The composer shoots himself in the foot, however, by claiming kinship with one of music's truly sublime works of wordless conversation, Mozart's Sinfonia Concertante for Violin and Viola. Conductor Jeffrey Kahane shot him in the other foot as well, by scheduling that very work — with Margaret Batjer and Roland Kato the eloquent conversationalists — ahead of Meyer's: no contest. Haydn's Symphony No. 99, in a performance maybe just a shade too up-front, ended the program; what a splendid, happy revival this most worthy composer is enjoying in our midst!

OF THE FIVE-PIANIST CONSORTIUM THAT creates the admirable “Piano Spheres” concerts at Pasadena's Neighborhood Church, Mark Robson is apparently the resident gadfly, known in the past for such matters as an entire concert of his own original works for left hand. Last week's concert began well: Mauricio Kagel's weirdly likable piano etude An Tasten, one of Olivier Messiaen's wonderfully colored bird pieces and Frederic Rzewski's extended discourse on the Civil War spiritual “Down by the Riverside” — all of it proof of Robson's trustworthiness with other people's music. Then, however, came something truly strange by Robson himself, Initiation, in its world premiere, a revival of that hoary musico-dramatic form known as the “melodrama,” which, in the strict meaning of the term, involves the dangerous combining of music and spoken text. Maybe Isadora Duncan never danced to melodrama, but I always think of her in that connection.

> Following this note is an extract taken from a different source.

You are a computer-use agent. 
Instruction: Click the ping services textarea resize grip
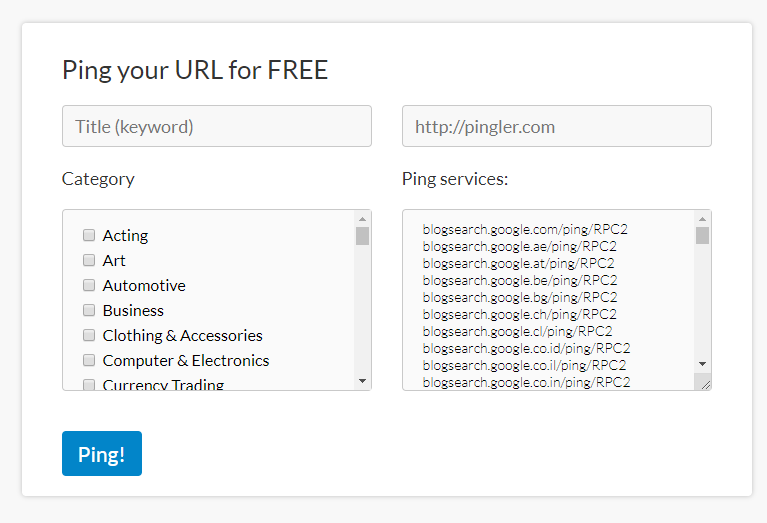point(705,384)
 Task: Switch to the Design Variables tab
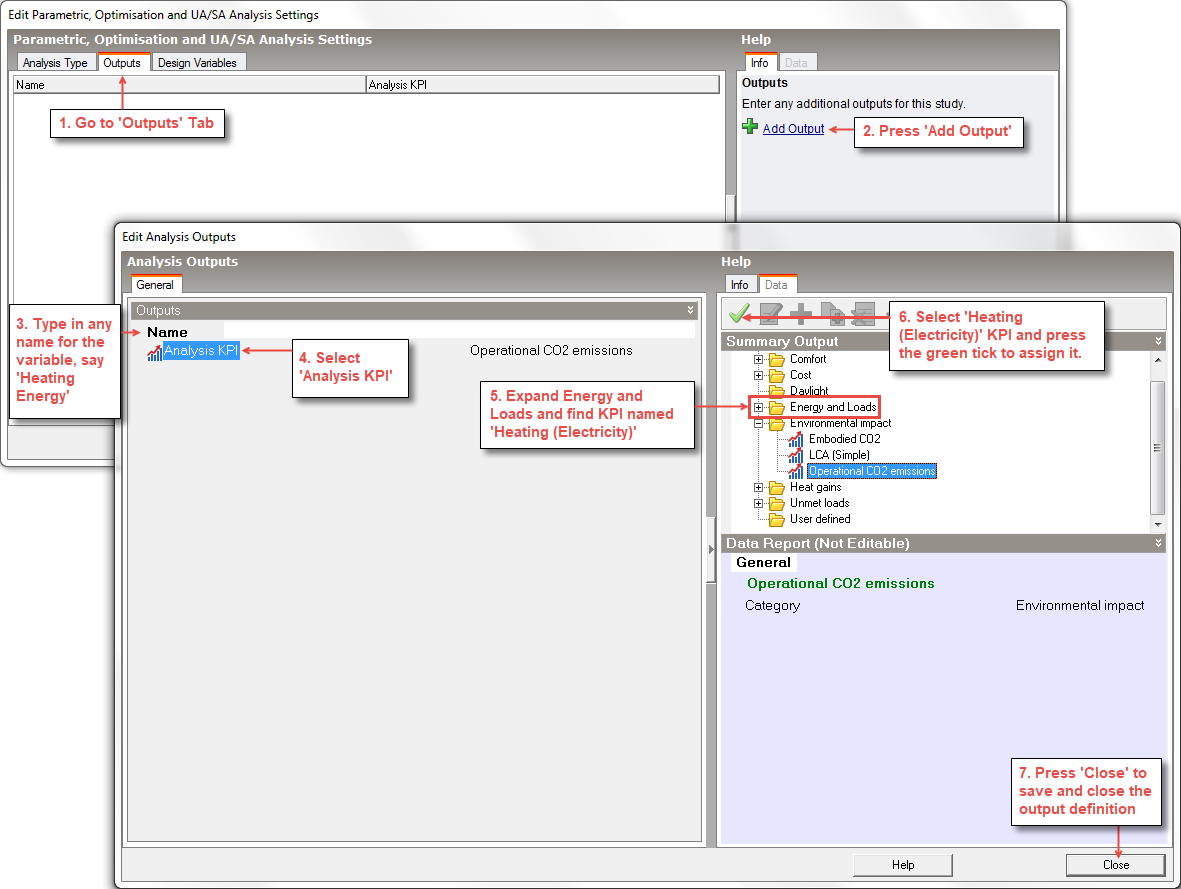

Robson's hourlong expedition into futility involved a gathering of texts touching on the sad tale of Venus and Adonis, intoned (in English, Spanish, and classic Latin, Greek and Hebrew) alternately by Robson and Lynda Sue Marks-Guarnieri. Candles were lit, gongs and small percussion pieces were struck; at one point, darkness fell (but soon got up again). Around it all was Robson's meandering, inoffensive but faceless music. The problem wasn't so much atrociousness as blandness. Isadora would have known what to do.